I don't know why list doesn't shows updated data, but when I see logs it shows correct data.
Code:
#AndroidEntryPoint
class DemoActivity : AppCompatActivity() {
var binding: ActivityDemoBinding? = null
private val demoAdapter = DemoAdapter()
private val demoViewModel: DemoViewModel by viewModels()
override fun onCreate(savedInstanceState: Bundle?) {
super.onCreate(savedInstanceState)
binding = ActivityDemoBinding.inflate(layoutInflater)
setContentView(binding?.root)
initData()
}
private fun initData() {
binding?.apply {
btnUpdate.setOnClickListener {
demoViewModel.updateData(pos = 2, newName = "This is updated data!")
}
btnDelete.setOnClickListener {
demoViewModel.deleteData(0)
}
rvData.apply {
layoutManager = LinearLayoutManager(this#DemoActivity)
adapter = demoAdapter
}
}
demoViewModel.demoLiveData.observe(this, {
it ?: return#observe
demoAdapter.submitList(it)
Log.d("TAG", "initData: $it")
})
}
}
activity_demo.xml:
<?xml version="1.0" encoding="utf-8"?>
<RelativeLayout xmlns:android="http://schemas.android.com/apk/res/android"

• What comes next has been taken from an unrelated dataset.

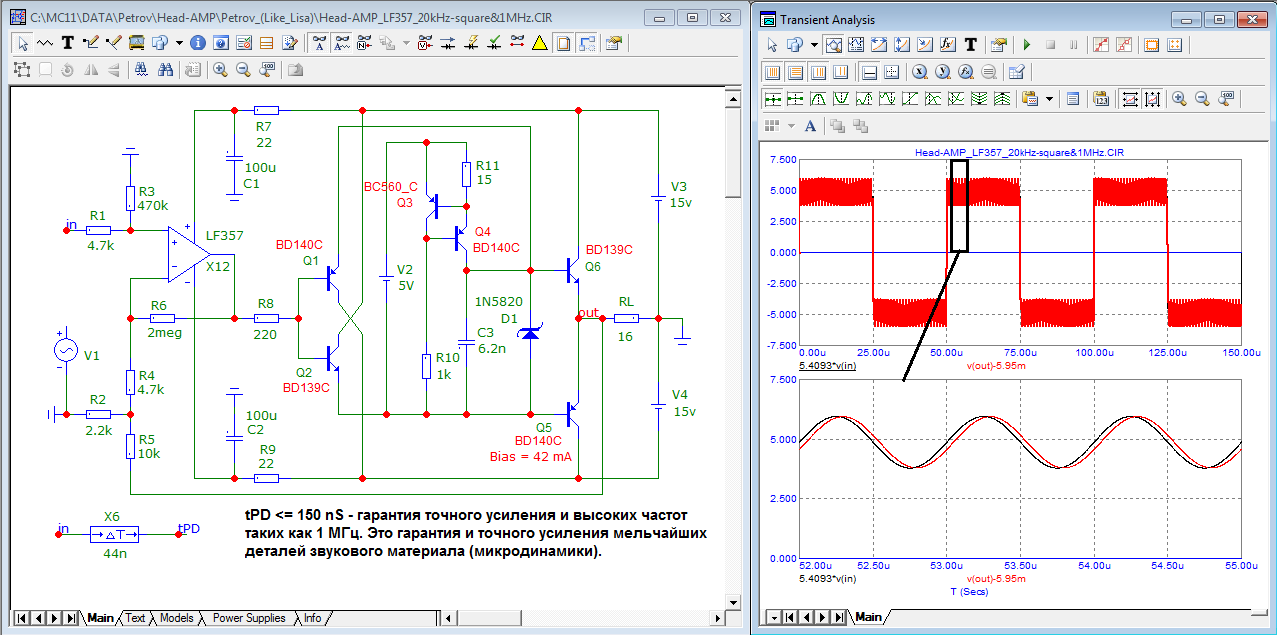The height and width of the screenshot is (635, 1277).
Task: Click the fx function icon in analysis toolbar
Action: [946, 45]
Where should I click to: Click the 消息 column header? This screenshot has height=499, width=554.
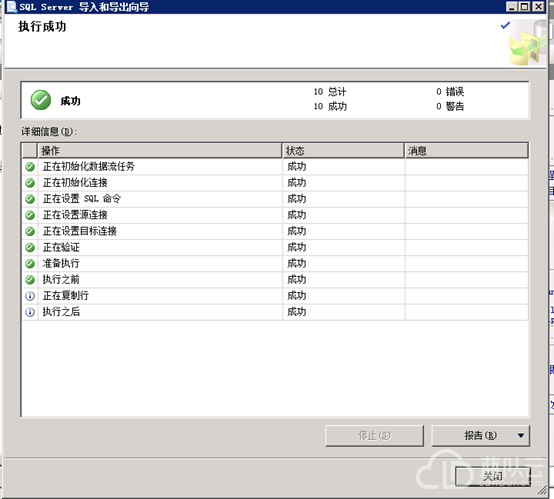(x=466, y=151)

xmlns:tools="http://schemas.android.com/tools"
android:layout_width="match_parent"
android:layout_height="match_parent"
tools:context=".activities.DemoActivity">
<Button
android:id="#+id/btn_update"
android:layout_width="wrap_content"
android:layout_height="wrap_content"
android:layout_alignParentStart="true"
android:text="Update Data" />
<Button
android:id="#+id/btn_delete"
android:layout_width="wrap_content"
android:layout_height="wrap_content"
android:layout_alignParentEnd="true"
android:text="Delete Data" />
<androidx.recyclerview.widget.RecyclerView
android:id="#+id/rv_data"
android:layout_width="match_parent"
android:layout_height="match_parent"
android:layout_below="#id/btn_update" />
</RelativeLayout>
DemoAdapter:
class DemoAdapter() : ListAdapter<DemoModel, DemoAdapter.DemoViewHolder>(DiffCallback()) {
override fun onCreateViewHolder(parent: ViewGroup, viewType: Int): DemoViewHolder {
val binding =
ListItemDeleteBinding.inflate(LayoutInflater.from(parent.context), parent, false)
return DemoViewHolder(binding)
}
override fun onBindViewHolder(holder: DemoViewHolder, position: Int) {
val currentItem = getItem(position)
holder.bind(currentItem)
}
inner class DemoViewHolder(private val binding: ListItemDeleteBinding) :
RecyclerView.ViewHolder(binding.root) {
fun bind(student: DemoModel) {
binding.apply {
txtData.text = student.name + " " + student.visible
if (student.visible) txtData.visible()
else txtData.inVisible()
}
}
}
class DiffCallback : DiffUtil.ItemCallback<DemoModel>() {
override fun areItemsTheSame(oldItem: DemoModel, newItem: DemoModel) =
oldItem.id == newItem.id
override fun areContentsTheSame(oldItem: DemoModel, newItem: DemoModel) =
(oldItem.id == newItem.id) &&
(oldItem.visible == newItem.visible) &&
(oldItem.name == newItem.name)
}
}
DemoViewModel:
class DemoViewModel : ViewModel() {
var demoListData = listOf(
DemoModel(1, "One", true),
DemoModel(2, "Two", true),
DemoModel(3, "Three", true),
DemoModel(4, "Four", true),
DemoModel(5, "Five", true),
DemoModel(6, "Six", true),
DemoModel(7, "Seven", true),
DemoModel(8, "Eight", true)
)
var demoLiveData = MutableLiveData(demoListData)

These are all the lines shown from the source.